Confluent’s platform can access and process data on the fly, allowing it to analyze and act upon the likes of sales information and customer feedback in real-time.
For example, Walmart uses Confluent to track inventory so customers know immediately what’s in stock at a store or online. Before Confluent, Walmart would track inventory in batches at the beginning or end of a day, so there was less visibility for customers into what was in stock, which could cause frustrations like shipping delays.
The technology is based on Apache Kafka, an open source project that the company’s founders started when they were at LinkedIn and those roots mean that Confluent has built a strong developer userbase, Buscemi told Insider in March.
Even though Amazon Web Services launched a competing service in late 2018, Confluent is still attracting attention: It raised a $250 million Series E round announced last April, led by Coatue Management with participation from Altimeter Capital and Franklin Templeton, and existing investors, at a $4.5 billion valuation.
While the firm declined to comment on its IPO plans following a report from The Information in March that it was on the path to go public, it has made some notable additions to its leadership team recently, in addition to Buscemi: In June, Confluent hired financial officer Steffan Tomlinson, a former Google Cloud exec who also previously led public debuts at Palo Alto Networks and Aruba Networks. More recently, it hired former Google executive Cory Scott as its first chief information security officer (CISO) and former Adaptive Insights executive Melanie Vinson as chief legal officer.

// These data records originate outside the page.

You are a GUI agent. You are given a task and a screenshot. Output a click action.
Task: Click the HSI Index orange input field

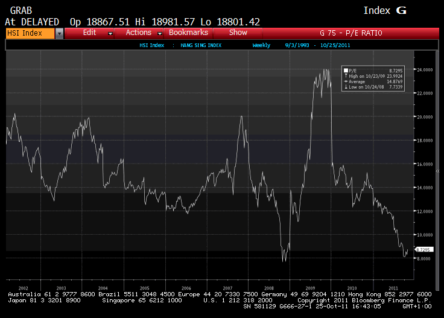(x=29, y=34)
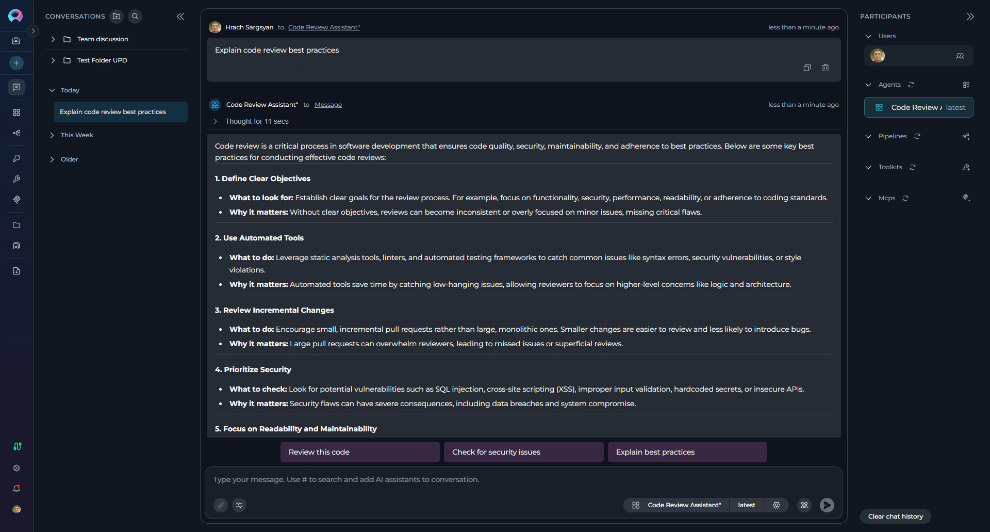Click Clear chat history
990x532 pixels.
[895, 516]
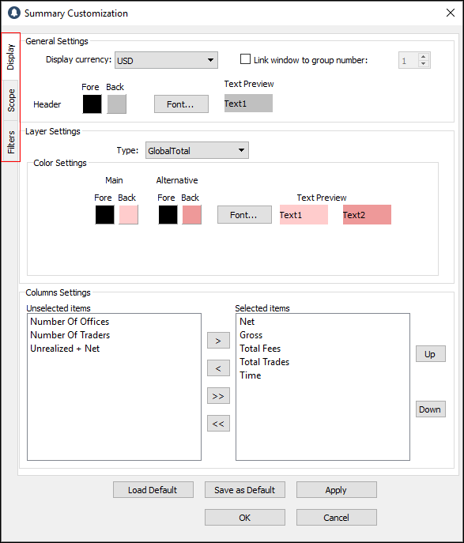Click the Summary Customization title bar app icon
Screen dimensions: 464x543
coord(14,13)
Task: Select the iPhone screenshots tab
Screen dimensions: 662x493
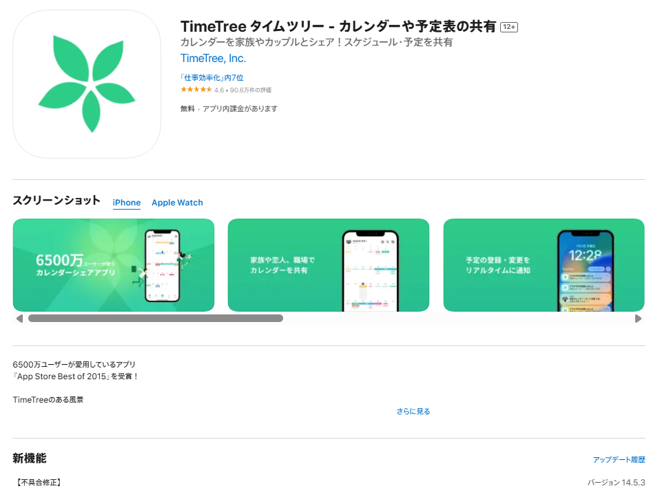Action: 127,203
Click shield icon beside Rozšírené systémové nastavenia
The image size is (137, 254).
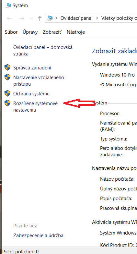(7, 103)
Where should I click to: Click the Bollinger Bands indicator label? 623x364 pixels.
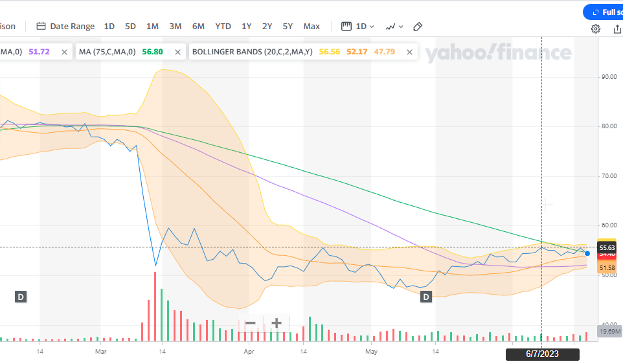point(253,52)
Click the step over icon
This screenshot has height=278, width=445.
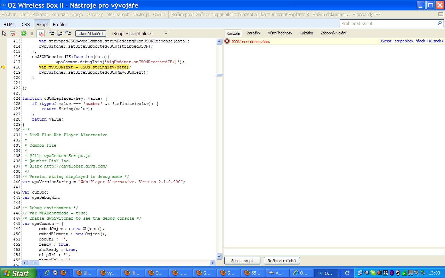tap(59, 33)
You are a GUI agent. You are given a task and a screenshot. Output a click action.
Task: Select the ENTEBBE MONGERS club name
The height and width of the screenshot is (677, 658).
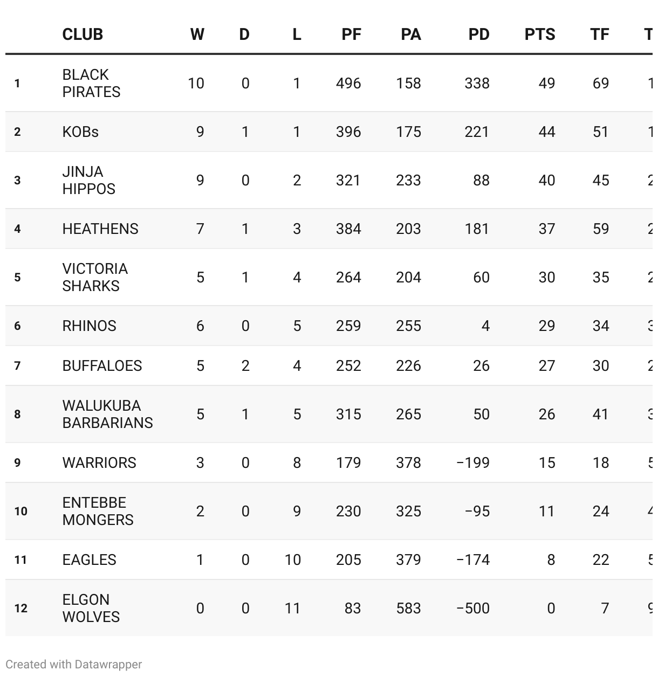click(x=98, y=511)
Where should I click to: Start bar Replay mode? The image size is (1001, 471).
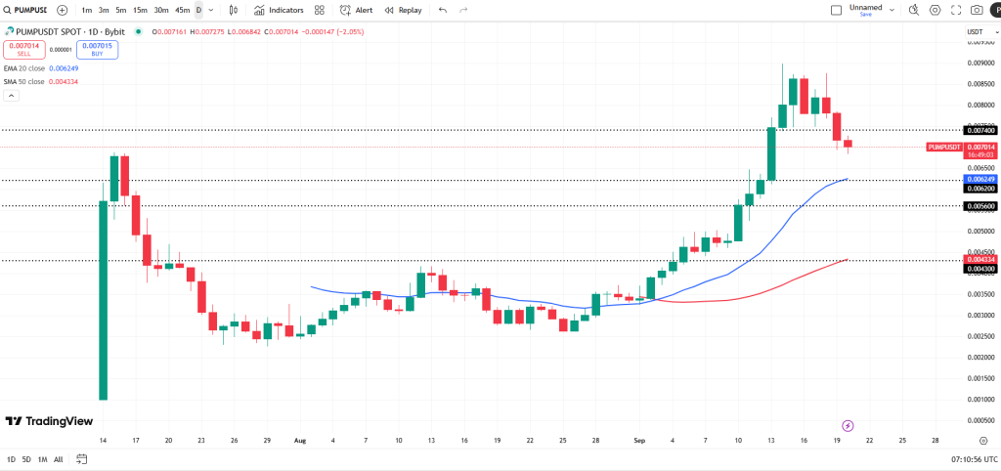point(403,10)
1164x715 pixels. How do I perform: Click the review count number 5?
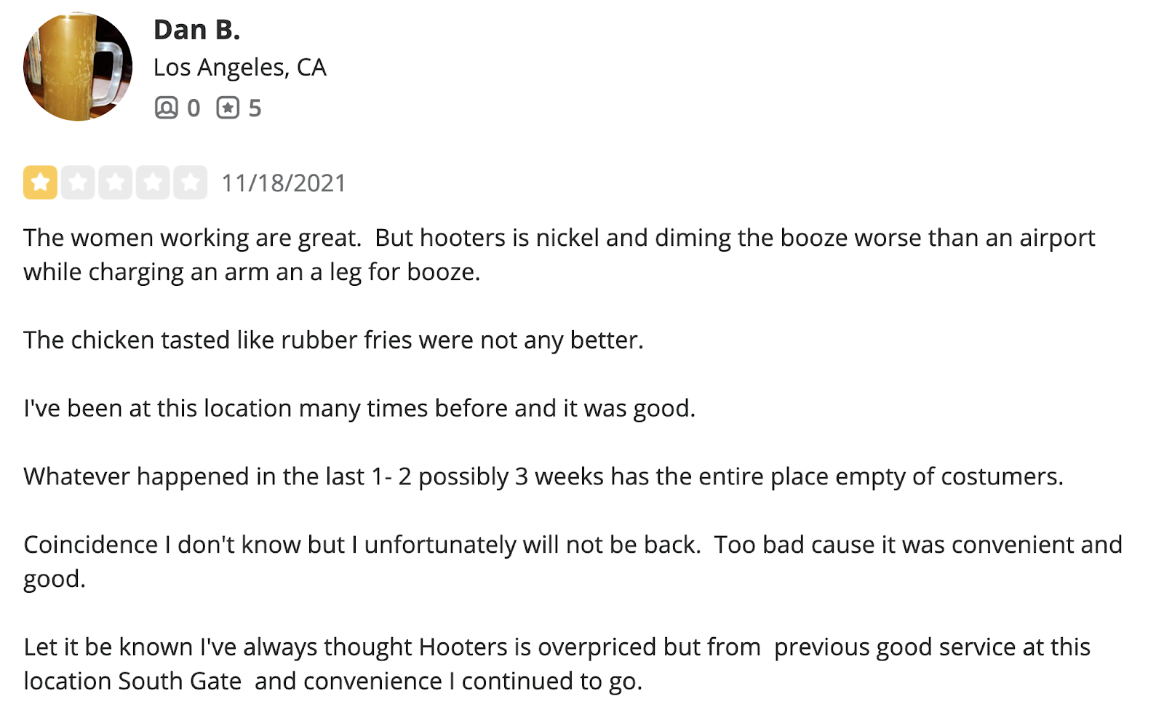pos(255,108)
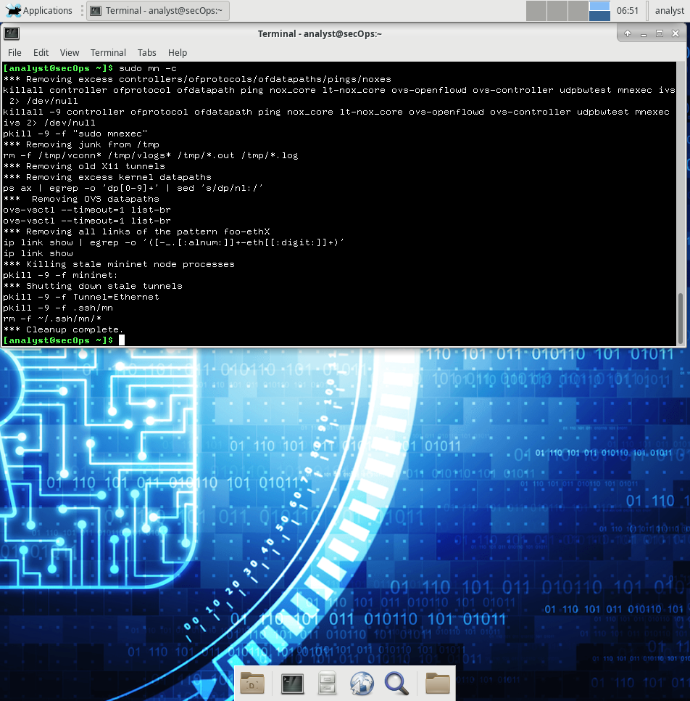Click the terminal window menu icon in title bar
The height and width of the screenshot is (701, 690).
pyautogui.click(x=12, y=33)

Here’s why Buscemi decided joining the startup was a good move after Salesforce:
Confluent’s massive opportunity ahead
Buscemi said she understands the appeal of Confluent’s software because of her time at Salesforce, where she realized the importance of data to unlock business value. Companies that aren’t able to connect data between different applications can’t glean as many insights out of it as firms that do, she said.
“If you do not have access to the data — and not just access to the data, but the ability to capture the events that are happening in real-time with it — you’re tapping into only a fraction of the value of the data and what it can do,” Buscemi said.
Her goal is to help Confluent expand beyond its developer roots to reach C-level executives and help them understand how its products can improve their businesses.
“The company is now at an inflection point where it’s hitting a hyper-scale and going from what I would call from developer to C-level,” she told Insider.
Every industry can use Confluent, she said, and that’s part of what she’ll be helping to communicate in her role as marketing chief.
For example, ridesharing apps, like Uber, needs to be able to order someone a ride and send the address and payment details to a back end system in real time. Uber uses the technology to run their ridesharing platform.
She plans to use examples like that to grow Confluent’s influence and awareness about the product. In addition to focusing on outreach to business leaders, she plans to continue growing the developer outreach program Confluent already has.
“Confluent to me, it’s solving one of the biggest challenges I’ve been hearing from executives for seven years now,” Buscemi said. “This real-time conundrum: access to data and the movement of data.”